Hier soir. C'était quelques heures plus tôt, pas même une journée, et pourtant, une distance indicible me séparait de cet instant. J'étais sorti, seul, et j'avais bu. Probablement trop. Il était possible, en effet, qu'un homme étrange soit venu me voir la veille, mais je n'en avais aucun souvenir. Cependant, qu'est ce qui aurait pu me guider jusqu'au lieu de leur arrivée, si ce n'était pas cela ? Plus que possible, il était probable qu'un contact avait eu lieu.  

« Je ne m'en souviens pas, mais je ne me souviens pas de grand chose de la soirée dans son intégralité. Si je suis allé jusque là bas, votre chef a bien dû me parler, sauf que mon état a fait que je n'en étais pas pleinement conscient.  

- J'aimerais t'expliquer ce qu'il t'a expliqué lui même, mais nous n'en avons guère le temps, je pense. Tu nous suis, ou tu restes ici ?  

- Si je vous suivais, qu'en serait il de ma famille, de mes proches ?  

- Plus aucun rapport. Tu disparaîtrais de ce monde, ton existence entière serait gommée, effacée. »  

Disparaître complètement. A jamais, perdre ma famille. Mes parents eux-mêmes m'oublieraient. Et apparemment, je n'avais guère le temps de prendre une décision pleinement réfléchie. Soit...  

« J'aurai le temps de leur faire mes adieux ?  

- Non, désolée. Et même si on avait eu tout le temps du monde, nous devons garder le secret sur l'existence de notre monde. Mais puisque tu as décidé, il y a autre chose à penser. Sais tu où sont les « triangles qui transpercent les nuages » ?  

- On dirait les pyramides, oui, c'est en Égypte. Pourquoi ?  

- On doit y être dans vingt heures. »  

Avant que je n'aie le temps de me rendre compte de la chose, nous étions déjà sur la route, installés dans ma voiture incompréhensible - « Mais comment fonctionne cette chose ? C'est rapide ! ». Vingt heures ! Il en fallut déjà une pour atteindre l'aéroport, et, comme je l'avais craint, les guides étaient de véritables électrons libres. Entre la peur et l'admiration, ils se laissaient surprendre avec plaisir par tant de choses si anodines pour moi. Les portes automatiques, les bornes automatisées, rien que les tenus dans la foule suffisaient à mettre des étoiles dans leurs yeux.

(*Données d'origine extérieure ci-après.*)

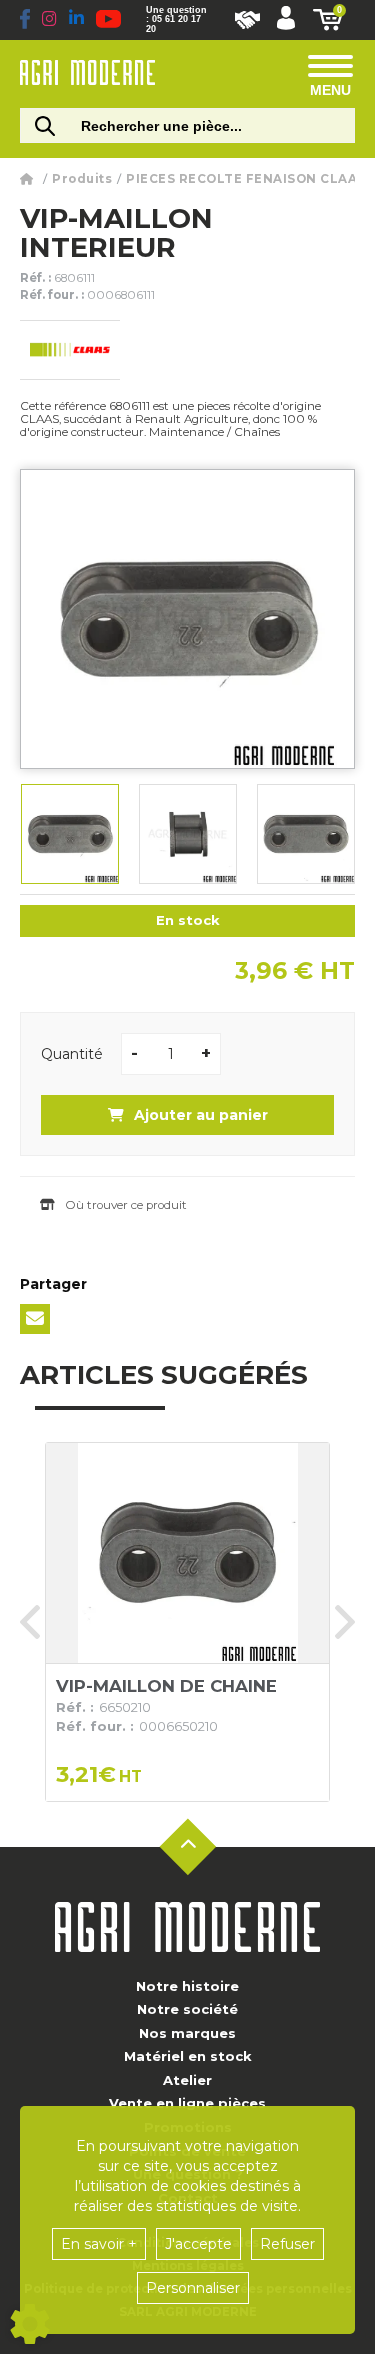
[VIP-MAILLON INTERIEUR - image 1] (70, 834)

Et bien qu'il soit amusant d'admirer leur comportement et les réactions des badauds, notre empressement ne se faisait que plus important à chaque seconde perdue.  

Ainsi, allégé de mes dernières économies et de notre deuxième heure, nous attendions le décollage. Les contenir s'avérait moins difficile que je ne l'avais pensé : ils connaissaient probablement l'enjeu bien mieux que moi, et qui semblait difficile à atteindre. Passer dix-sept heures dans un avion lorsqu'on en a plus que dix-huit risquait bien de nous empêcher d'être là-bas à temps. Mais nul ne paniquait, nous n'en avions pas le temps. Nous ne pouvions qu'espérer compléter notre objectif.  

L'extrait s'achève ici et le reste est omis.